I wanted to throw the pole into the water or break it in half. I stuck my fingers into the loops of line but couldn't get the reel to move at all. I plopped down in the sand, holding the pole horizontal over my thighs.

Daddy scowled down at me. The wind had frizzed his hair. "What's the matter now?"

"My line is tangled!"

"How did you manage to do that?" He set his pole down and grabbed mine. "Stand up!"

I got up and stared down at the wet sand. Little holes were appearing on its surface like the holes that formed on the pancakes Mommy made in a frying pan once in a while.

"Why didn't you say something before it got this bad?"

"It just happened on one cast!"

He yanked at the loops on the line but couldn't budge them. "What's the matter with you, Red?"

The wind blew even harder and Daddy's shirt-tails flapped like flags.

I stared at the sand.

"Tell Grandpa to fix it!" he yelled.

"I don't want to fish no more! Can I go over to that wharf?" One stuck out into the water down the beach a ways. Two fishermen were casting from the end of it, and waves crashed against its piles.

Daddy flung my pole down. "Yeah, go ahead." He turned away and cast his line, not as far as Grandpa, but further than I could.

I picked up my jar of shells and kept to the smooth hard silky sand. When I walked past Grandpa, he waved and I waved back, and then as I walked on he shouted something but I acted as though I hadn't heard him.

The wet sand felt good on the soles of my feet. A wave creamed up around my ankles and I stopped and let wave after wave splash my ankles and calves until the sand had shackled me. I tugged my feet out with a wet plop and trudged on toward the wharf. Little rivers of purple sand flowed back down the beach into the Gulf. Shells tumbled out of the waves, but I didn't pick them up. I heard Daddy and Grandpa yelling so I turned around to make sure they weren't yelling at me to come back, which they weren't—they were side by side yelling at each other while still casting—then I went on.

The wind staggered me a couple of times. The greenish brown waves boomed on the sand. Seagulls wheeled and cried above the wharf. One big brown one stood above the waterline on the beach, the wind raking its feathers, and gazed out to sea as if expecting something to appear.

I reached the embankment. Under the wharf, moss and barnacles and other glistening slimy things clung to the piles. A dank smell puffed out between waves. The steps up onto the wharf were worn smooth as driftwood.

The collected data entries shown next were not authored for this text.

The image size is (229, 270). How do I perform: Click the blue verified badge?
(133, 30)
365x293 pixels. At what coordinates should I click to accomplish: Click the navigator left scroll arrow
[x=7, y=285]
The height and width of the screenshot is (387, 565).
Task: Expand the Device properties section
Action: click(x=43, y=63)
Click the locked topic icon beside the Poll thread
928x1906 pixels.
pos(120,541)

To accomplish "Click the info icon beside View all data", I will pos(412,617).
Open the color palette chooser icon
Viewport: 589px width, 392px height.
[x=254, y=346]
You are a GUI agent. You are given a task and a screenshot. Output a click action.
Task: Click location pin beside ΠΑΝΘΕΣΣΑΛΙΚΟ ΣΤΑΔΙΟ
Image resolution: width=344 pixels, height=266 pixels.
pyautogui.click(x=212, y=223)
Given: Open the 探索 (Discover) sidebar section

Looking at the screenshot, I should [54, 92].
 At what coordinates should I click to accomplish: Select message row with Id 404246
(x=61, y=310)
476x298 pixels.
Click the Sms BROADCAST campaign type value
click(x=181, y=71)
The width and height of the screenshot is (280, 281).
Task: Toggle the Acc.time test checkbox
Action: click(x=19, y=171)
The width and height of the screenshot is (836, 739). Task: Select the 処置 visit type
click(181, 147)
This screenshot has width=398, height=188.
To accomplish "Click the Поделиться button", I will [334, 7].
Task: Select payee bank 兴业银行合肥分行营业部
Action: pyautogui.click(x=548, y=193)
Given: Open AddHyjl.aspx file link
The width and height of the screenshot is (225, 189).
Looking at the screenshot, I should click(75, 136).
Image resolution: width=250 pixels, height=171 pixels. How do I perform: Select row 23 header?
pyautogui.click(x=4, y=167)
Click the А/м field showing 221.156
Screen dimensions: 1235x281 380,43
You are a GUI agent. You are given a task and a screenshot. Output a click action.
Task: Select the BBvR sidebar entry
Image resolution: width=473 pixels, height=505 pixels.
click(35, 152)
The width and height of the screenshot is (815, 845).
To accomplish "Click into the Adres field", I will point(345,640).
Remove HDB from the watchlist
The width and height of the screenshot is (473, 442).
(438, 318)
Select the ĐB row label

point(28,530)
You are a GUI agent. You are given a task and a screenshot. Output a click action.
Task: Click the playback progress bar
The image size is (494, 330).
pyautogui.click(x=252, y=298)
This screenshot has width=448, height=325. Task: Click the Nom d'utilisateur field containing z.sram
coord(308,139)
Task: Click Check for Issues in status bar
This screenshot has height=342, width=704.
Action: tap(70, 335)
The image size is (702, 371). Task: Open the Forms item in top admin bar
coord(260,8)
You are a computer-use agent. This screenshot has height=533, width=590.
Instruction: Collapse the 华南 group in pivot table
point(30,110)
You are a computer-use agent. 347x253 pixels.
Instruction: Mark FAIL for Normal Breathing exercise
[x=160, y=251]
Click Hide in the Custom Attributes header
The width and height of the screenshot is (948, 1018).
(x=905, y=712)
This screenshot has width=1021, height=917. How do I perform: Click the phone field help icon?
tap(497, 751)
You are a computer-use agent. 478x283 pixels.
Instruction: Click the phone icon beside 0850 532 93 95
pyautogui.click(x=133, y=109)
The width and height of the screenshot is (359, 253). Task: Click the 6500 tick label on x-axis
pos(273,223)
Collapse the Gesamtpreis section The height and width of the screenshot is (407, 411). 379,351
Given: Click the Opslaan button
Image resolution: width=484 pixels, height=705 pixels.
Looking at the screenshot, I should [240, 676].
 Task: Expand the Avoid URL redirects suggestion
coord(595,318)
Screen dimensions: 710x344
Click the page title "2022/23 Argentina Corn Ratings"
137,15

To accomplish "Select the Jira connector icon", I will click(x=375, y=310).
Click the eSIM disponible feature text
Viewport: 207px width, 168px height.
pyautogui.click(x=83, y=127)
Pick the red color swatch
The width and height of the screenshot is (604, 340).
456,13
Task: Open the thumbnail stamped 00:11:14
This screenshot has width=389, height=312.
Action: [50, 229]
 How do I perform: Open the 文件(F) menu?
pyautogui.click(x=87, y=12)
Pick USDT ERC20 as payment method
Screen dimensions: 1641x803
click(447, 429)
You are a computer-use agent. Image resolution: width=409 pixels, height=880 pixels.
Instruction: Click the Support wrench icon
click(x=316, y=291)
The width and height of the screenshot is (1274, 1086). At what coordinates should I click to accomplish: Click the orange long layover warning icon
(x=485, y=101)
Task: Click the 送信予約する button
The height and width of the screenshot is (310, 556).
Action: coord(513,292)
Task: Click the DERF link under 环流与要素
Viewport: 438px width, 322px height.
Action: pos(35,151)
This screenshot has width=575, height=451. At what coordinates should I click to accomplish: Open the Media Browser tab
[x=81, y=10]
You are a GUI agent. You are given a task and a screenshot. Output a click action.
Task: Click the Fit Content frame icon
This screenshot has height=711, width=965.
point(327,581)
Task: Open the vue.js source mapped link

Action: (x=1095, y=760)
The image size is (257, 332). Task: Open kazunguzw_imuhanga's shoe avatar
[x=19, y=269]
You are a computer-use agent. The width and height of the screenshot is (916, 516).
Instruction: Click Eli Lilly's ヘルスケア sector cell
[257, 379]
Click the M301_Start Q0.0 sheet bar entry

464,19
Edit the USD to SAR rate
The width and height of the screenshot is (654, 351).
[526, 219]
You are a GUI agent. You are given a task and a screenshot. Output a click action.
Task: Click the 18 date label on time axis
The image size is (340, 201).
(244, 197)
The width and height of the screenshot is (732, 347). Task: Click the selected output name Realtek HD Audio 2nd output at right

At the top I peered down the wharf, but the fishermen were gone. I looked behind me but there was no truck or car, no one walking down the beach in either direction. I couldn't figure out where they had gone. I leaned into the wind and, holding the jar of shells like a football, trudged to the end of the wharf. When I got there, I grabbed the rail with my right hand and gazed out at the waves. The wind plucked my tee-shirt and shorts, as if trying to rip them off, then pasted them back. Saltwater stung my eyes and ran down my cheeks and I licked it off my lips. Wave after wave, all the same, all different.

I looked to my left. Grandpa was tugging line from a reel, then jabbing a finger at Daddy. Daddy threw his pole down and clamped his hands on his hips. Their mouths were moving but I couldn't hear what they were saying. Daddy stalked away, then swiveled and jabbed his finger back at Grandpa. Grandpa threw his cap on the beach and stomped his right foot. I giggled, I couldn't help it, then, realizing what I had done, smacked my right palm over my mouth and almost dropped the jar.

Waves pounded the wharf. A few crested even with the level of the wharf and soaked me. I loved them. I was riding on the back of a whale. Water thumped under the boards as though something was caged down there and struggling to get out. A wave smashed into the wharf, made it shudder and sway. I became vaguely aware that a wave not much bigger than the ones I'd seen could sweep me away. But I couldn't move. I wanted to leap. Seagulls hovered above me for a moment, then swept away.

Then I unscrewed the lid of the jar, pulled the lightning whelk out, and stuffed it into my pocket. I leaned out over the ocean and slowly poured the rest of the shells out, down into the frothing waves, until it was only a little sand trickling out.